[Opening Working data section]

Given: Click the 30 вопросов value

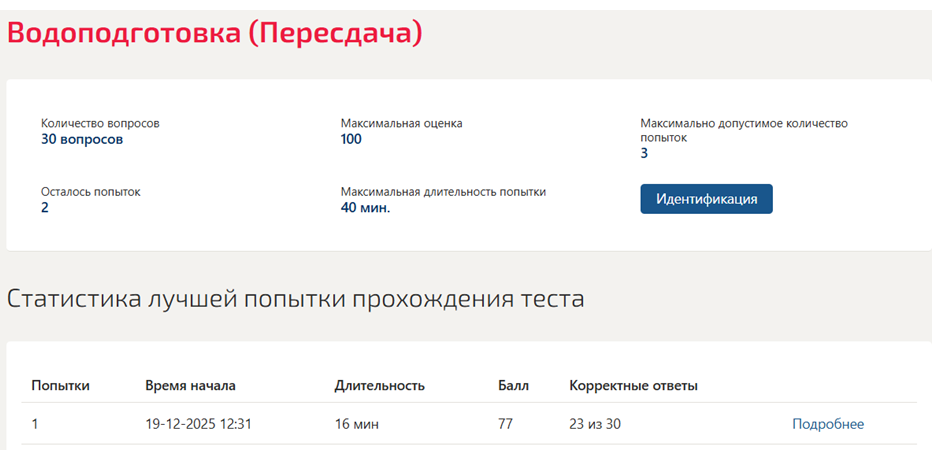Looking at the screenshot, I should [82, 139].
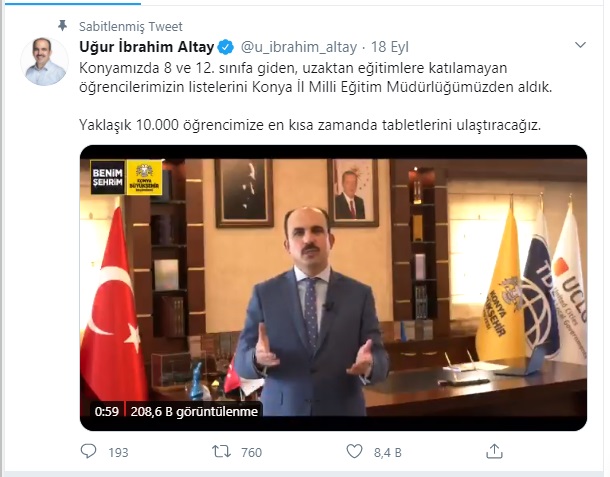Like the tweet with the heart icon
Screen dimensions: 610x477
[354, 451]
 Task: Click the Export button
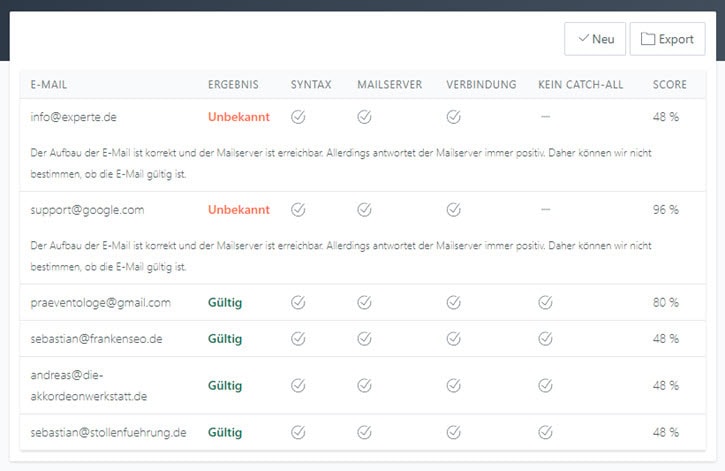[x=667, y=39]
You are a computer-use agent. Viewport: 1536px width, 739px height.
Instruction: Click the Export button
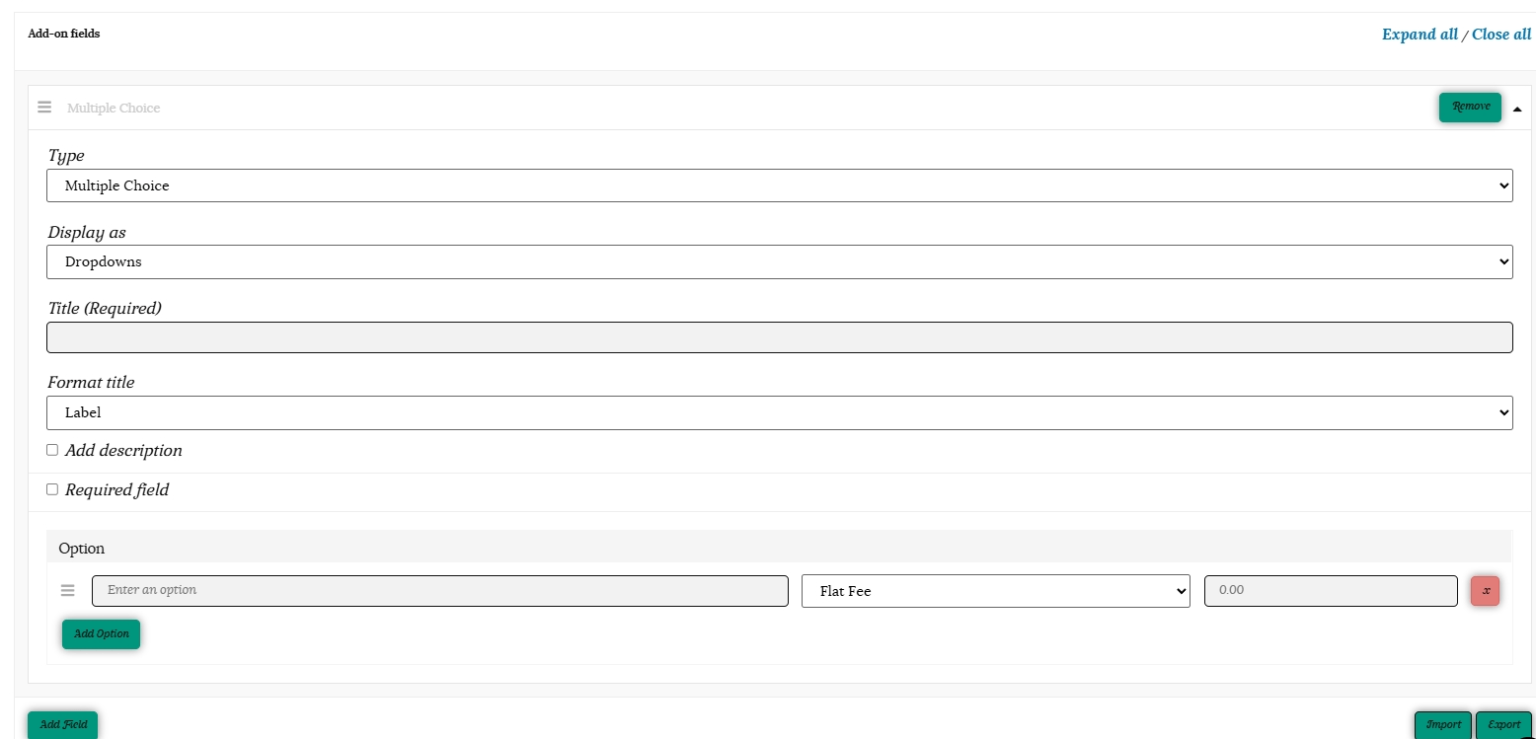tap(1503, 724)
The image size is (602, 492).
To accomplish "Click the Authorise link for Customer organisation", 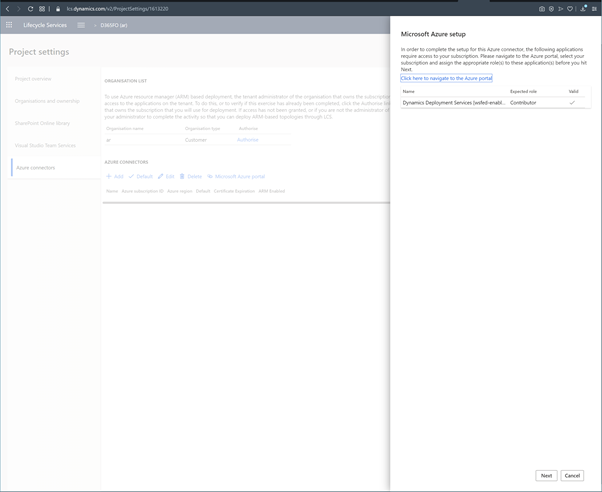I will point(247,140).
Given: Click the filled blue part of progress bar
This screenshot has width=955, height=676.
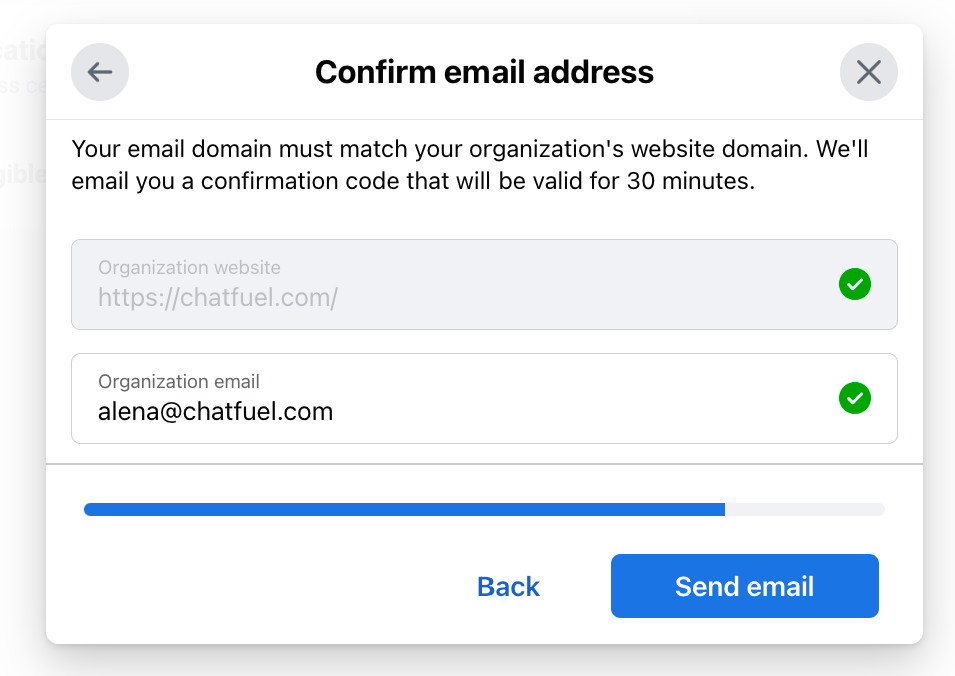Looking at the screenshot, I should [404, 510].
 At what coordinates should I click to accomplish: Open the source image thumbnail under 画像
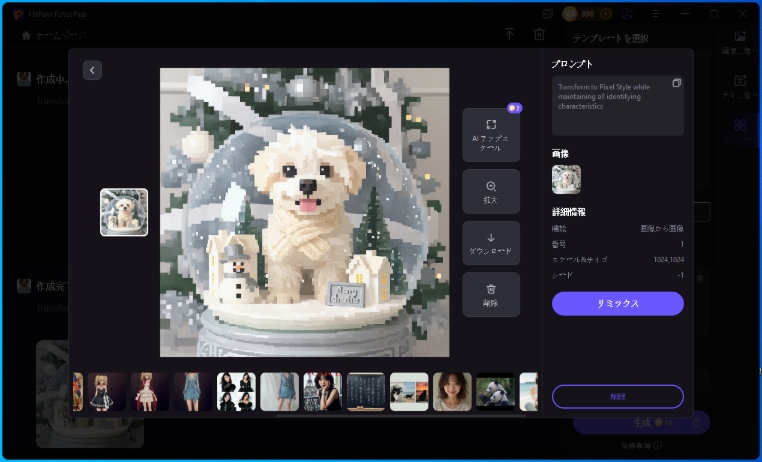click(566, 179)
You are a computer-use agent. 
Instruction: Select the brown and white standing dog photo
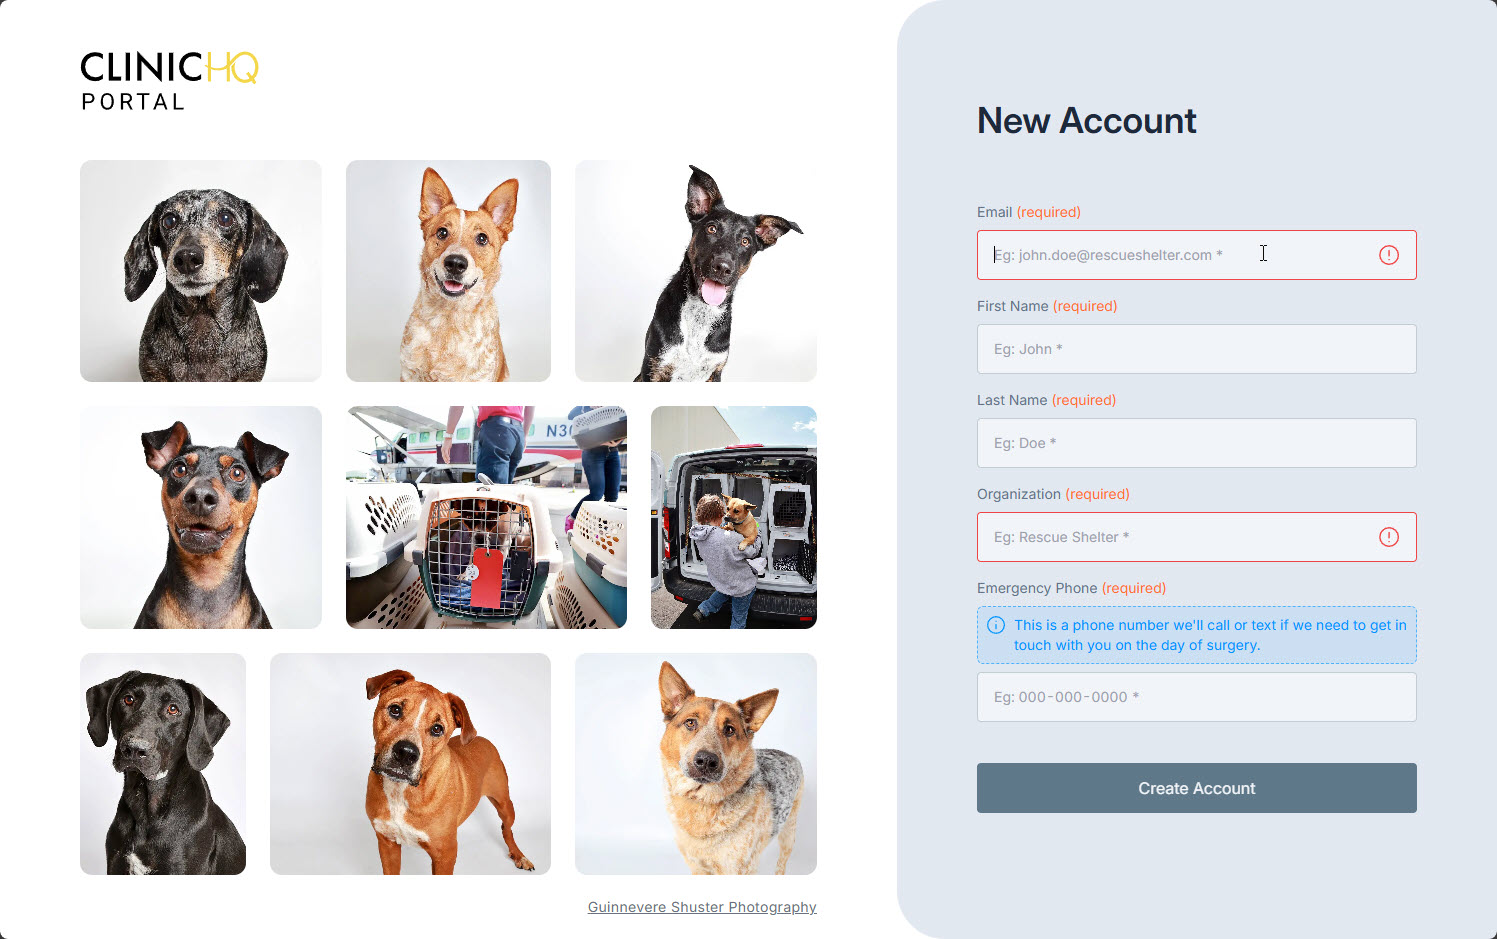coord(410,764)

[Closing Working data section]

> [What you should do]:
Where does "computer" appear in the records above? Copy every line that has it.

> [Task solution]:
You are a computer-use agent. Viewport: 1536px width, 739px height.
You are a computer-use agent. 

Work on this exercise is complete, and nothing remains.